Opdracht —
Beantwoord deze vragen aan de hand van de tekst over landbouwverkeer en nummer je antwoorden op dezelfde manier.
1. Vanaf welke leeftijd mogen bestuurders zonder rijbewijs met landbouwvoertuigen op de openbare weg rijden?
2. Welke organisatie deed een onafhankelijk themaonderzoek naar landbouwverkeer?
3. Welke jaren beslaat de ongevallenreeks die wordt gebruikt?

Landbouwverkeer is potentieel gevaarlijk. De voertuigen zijn groot en zwaar. En hun bestuurders mogen er vanaf 16 jaar zonder rijbewijs mee op de openbare weg rijden. De bewegingskarakteristieken van landbouwvoertuigen wijken af van die van ander verkeer: langzamer dan de meeste andere motorvoertuigen, maar sneller dan fietsen. Dat kan tot onveilige situaties leiden. Signalen daarover waren voor de Onderzoeksraad voor Veiligheid (ORV) een paar jaar geleden aanleiding om hiernaar een onafhankelijk themaonderzoek te doen [ORV, 2010]. Aan de hand van een lange ongevallenreeks (1987-2011) [Jaarsma en de Vries, 2012] wordt nagegaan of sprake is van een recente trendbreuk in een jarenlang stabiel aantal verkeersdoden.

Aangeleverde gegevens —
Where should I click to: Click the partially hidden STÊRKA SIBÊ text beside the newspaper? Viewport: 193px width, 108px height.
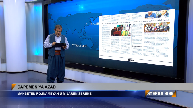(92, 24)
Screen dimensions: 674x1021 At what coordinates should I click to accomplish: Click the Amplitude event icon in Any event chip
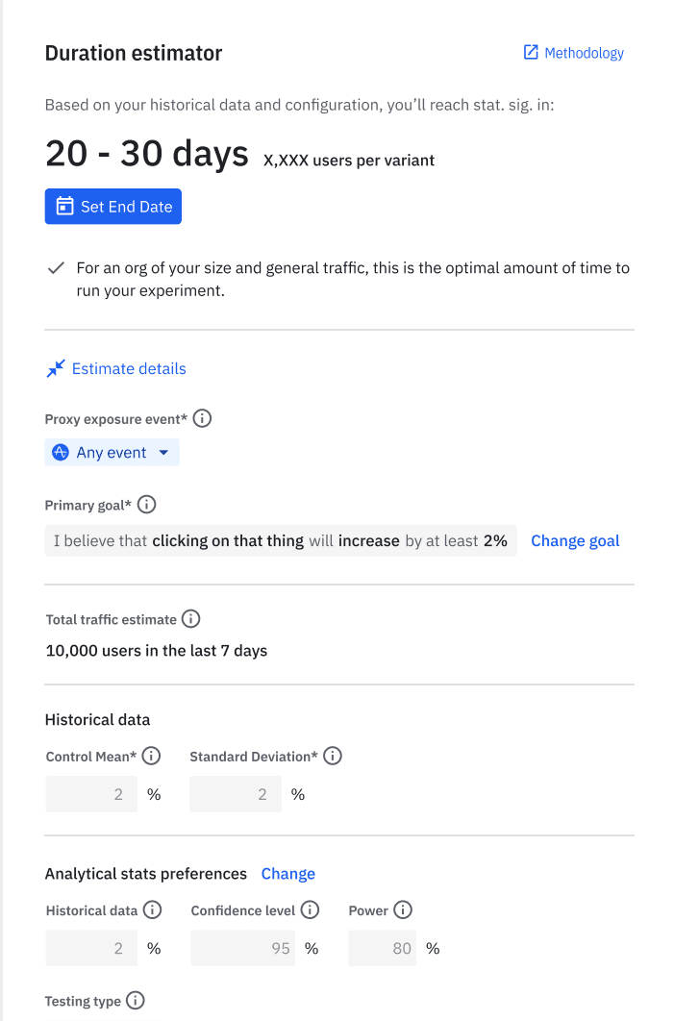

Resultaat —
1. Vanaf 16 jaar.
2. De Onderzoeksraad voor Veiligheid (ORV).
3. 1987 tot en met 2011.